Linz (DT/KAP) Der seit Wochen schwelende Streit um fehlende Kreuze in den Linzer Kindergärten ist beendet: ÖVP und SPÖ haben sich in einem Gespräch am Dienstag darauf geeinigt, dass die Stadt Kreuze aufhängt. An dem Gespräch nahmen auch Diözesanbischof Ludwig Schwarz und der evangelische Superintendent Gerold Lehner teil. Der Streit um Kruzifixe in den städtischen Kindergärten, Krabbelstuben und Horten war Ende Oktober ausgebrochen. Die ÖVP ortete ein „Kreuz-Verbot“ und warf der SPÖ einen „Anti-Religionskurs“ vor. Die Volkspartei berief sich auf ein Landesgesetz, das das Aufhängen von Kreuzen vorsieht. Vergangene Woche erklärte Landeshauptmann Josef Pühringer (ÖVP), dass es seiner Partei um mehr als die bloße Präsenz des Kreuzes gehe. Es solle wie in den Schulen auch in den Kindergärten als Symbol für religiöse Erziehung stehen.

Der sozialdemokratische Linzer Bürgermeister Franz Dobusch, der noch vor kurzem den Verfassungsgerichtshof in der Frage einschalten wollte, schwenkte jetzt ein. Er machte gleichzeitig darauf aufmerksam, dass die Stadt in seiner Amtszeit nie religionsfeindlich gewesen sei, christliche Feste würden in den Kindergärten gefeiert.
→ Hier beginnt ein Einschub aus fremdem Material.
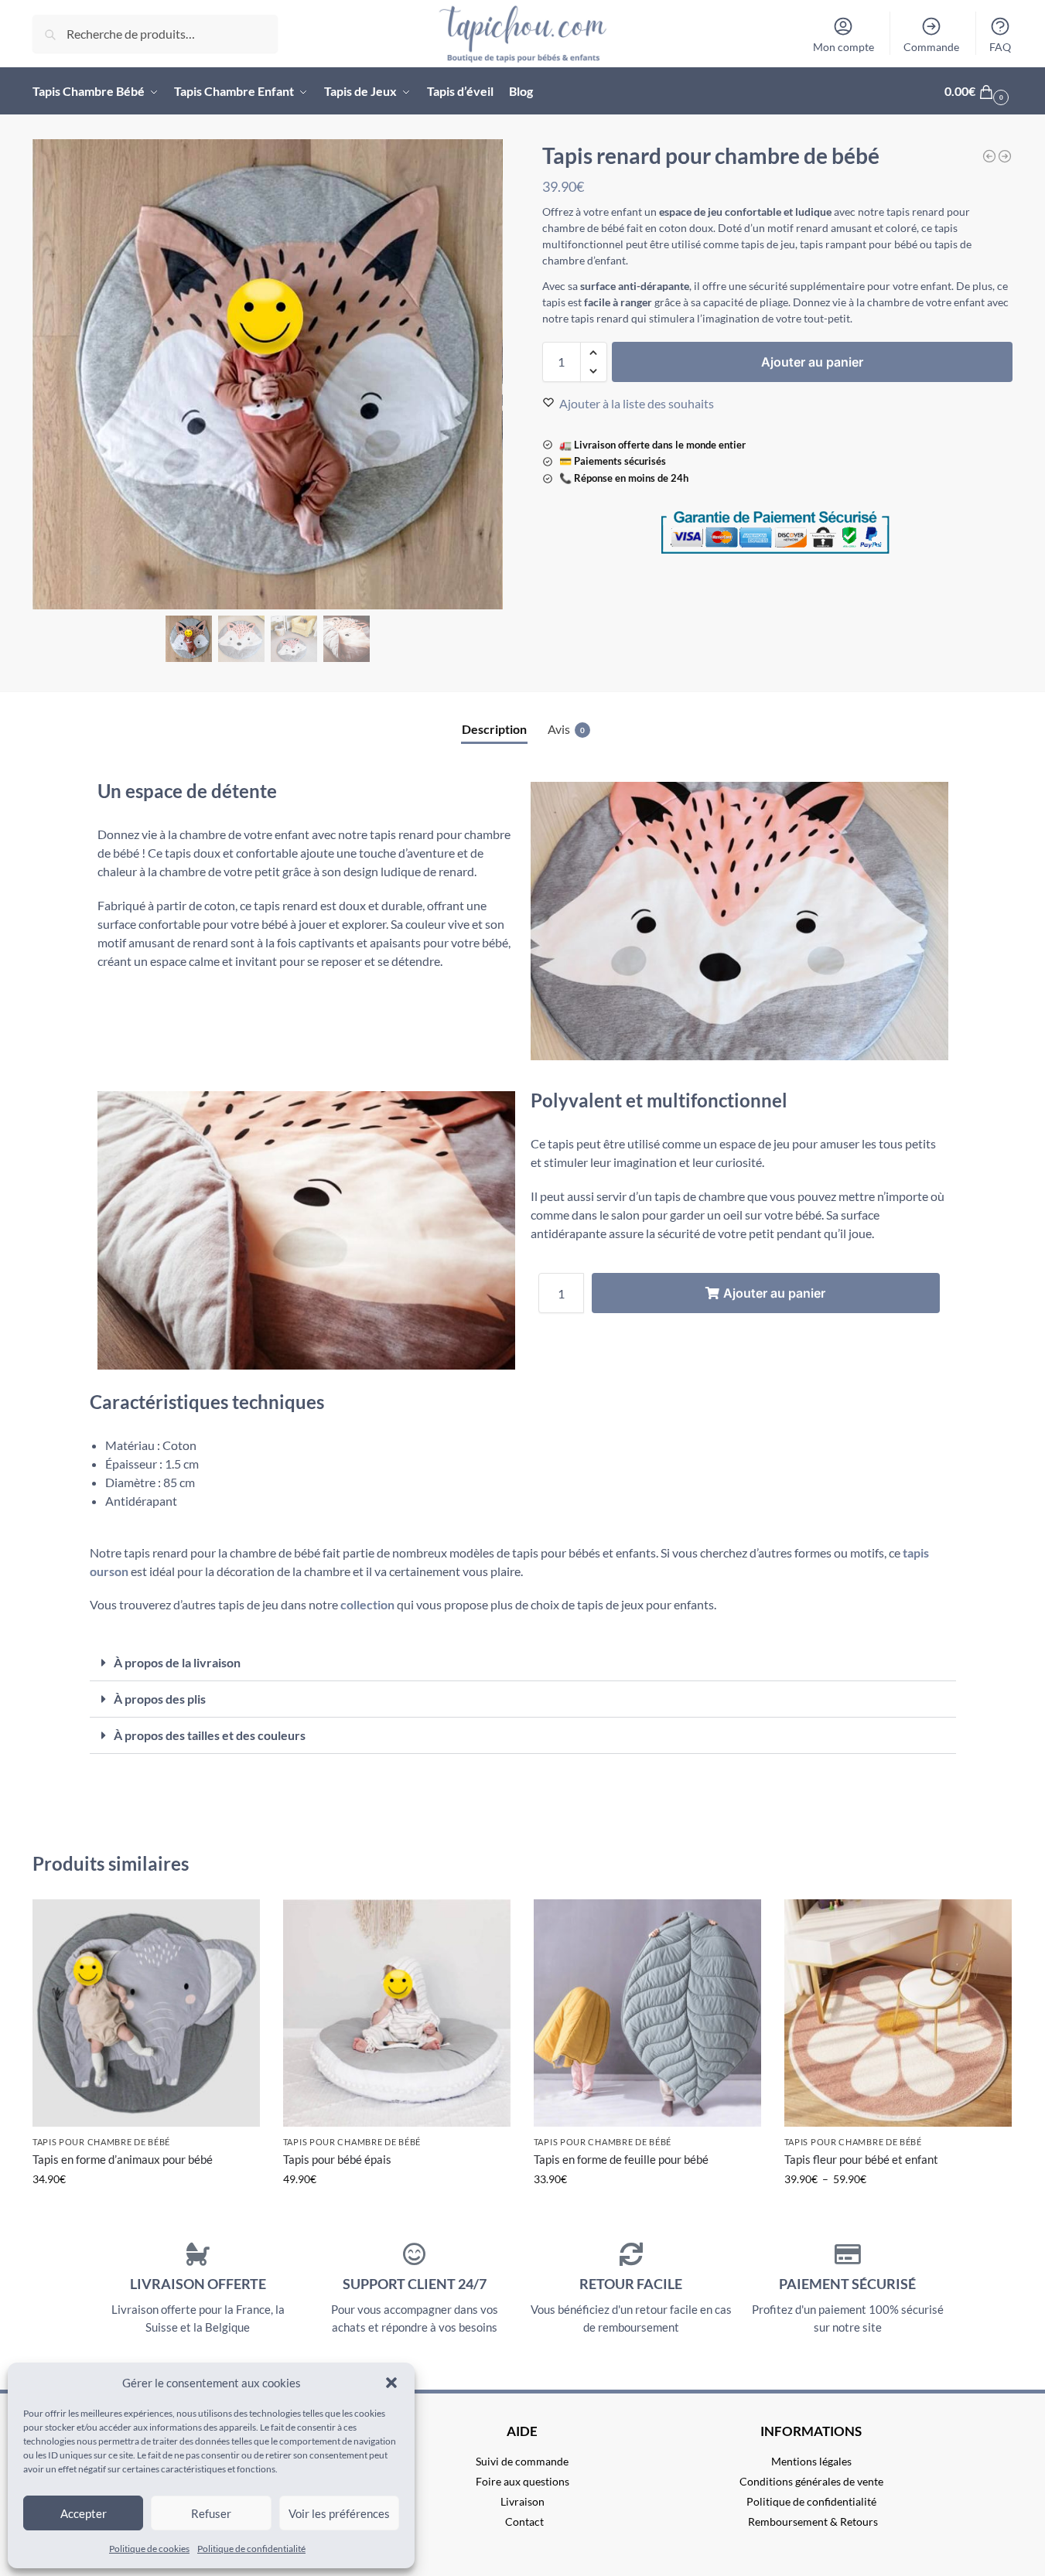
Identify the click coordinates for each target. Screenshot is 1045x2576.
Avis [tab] (566, 729)
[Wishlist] (236, 1922)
Kreuze seien nicht entfernt worden, „weil keine vorhanden waren“. Das wird sich nun ändern: In allen neunzig städtischen Kinderbetreuungseinrichtungen würden Kreuze angebracht, so der Bürgermeister.
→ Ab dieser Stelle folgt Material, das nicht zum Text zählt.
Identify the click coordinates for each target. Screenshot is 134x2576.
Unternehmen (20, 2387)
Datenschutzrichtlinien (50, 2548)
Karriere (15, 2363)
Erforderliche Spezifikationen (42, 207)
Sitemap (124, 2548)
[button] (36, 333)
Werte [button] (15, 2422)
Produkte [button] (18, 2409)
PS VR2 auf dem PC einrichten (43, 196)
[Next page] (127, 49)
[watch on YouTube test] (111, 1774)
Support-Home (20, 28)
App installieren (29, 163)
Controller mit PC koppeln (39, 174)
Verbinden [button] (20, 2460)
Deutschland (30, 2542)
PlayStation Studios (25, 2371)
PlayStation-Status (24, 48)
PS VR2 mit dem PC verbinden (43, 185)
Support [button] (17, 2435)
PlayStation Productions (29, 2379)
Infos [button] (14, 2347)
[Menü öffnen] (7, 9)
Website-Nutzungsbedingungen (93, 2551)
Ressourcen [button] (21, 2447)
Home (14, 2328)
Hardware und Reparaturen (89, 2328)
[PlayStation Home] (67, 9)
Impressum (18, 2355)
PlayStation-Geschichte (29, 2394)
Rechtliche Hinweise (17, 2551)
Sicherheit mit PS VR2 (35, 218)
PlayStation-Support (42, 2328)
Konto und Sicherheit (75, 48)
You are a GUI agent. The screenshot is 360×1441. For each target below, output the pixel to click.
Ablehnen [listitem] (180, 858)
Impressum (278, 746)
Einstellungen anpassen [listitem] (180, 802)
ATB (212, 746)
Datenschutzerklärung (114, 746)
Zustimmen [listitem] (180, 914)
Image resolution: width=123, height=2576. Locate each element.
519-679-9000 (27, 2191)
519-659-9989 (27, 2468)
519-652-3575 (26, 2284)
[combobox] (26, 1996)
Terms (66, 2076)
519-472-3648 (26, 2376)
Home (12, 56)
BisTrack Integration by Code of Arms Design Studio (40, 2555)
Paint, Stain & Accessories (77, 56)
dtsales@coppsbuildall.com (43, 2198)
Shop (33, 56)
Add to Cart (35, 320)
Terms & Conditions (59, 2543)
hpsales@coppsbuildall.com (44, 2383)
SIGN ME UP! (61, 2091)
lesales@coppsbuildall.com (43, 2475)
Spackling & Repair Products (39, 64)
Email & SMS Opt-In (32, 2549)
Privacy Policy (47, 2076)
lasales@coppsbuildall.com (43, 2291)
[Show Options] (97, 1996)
Der Linzer Diözesanbischof Ludwig Schwarz sprach von einer „wertvollen Begegnung, die in sachlicher Form“ abgelaufen sei. Man habe gemeinsam betont, dass man zu den geltenden Landesgesetzen stehe und dass Kreuze wichtige Zeichen für die Präsenz von Religion auch in Kinderbetreuungseinrichtungen seien. „Jedes Kind hat das Recht, religiöse Werte vermittelt zu bekommen. Das Kreuz, das dafür im Sinne des Gesetzes in jeder Kinderbetreuungseinrichtung sein soll, soll dies zum Ausdruck bringen“.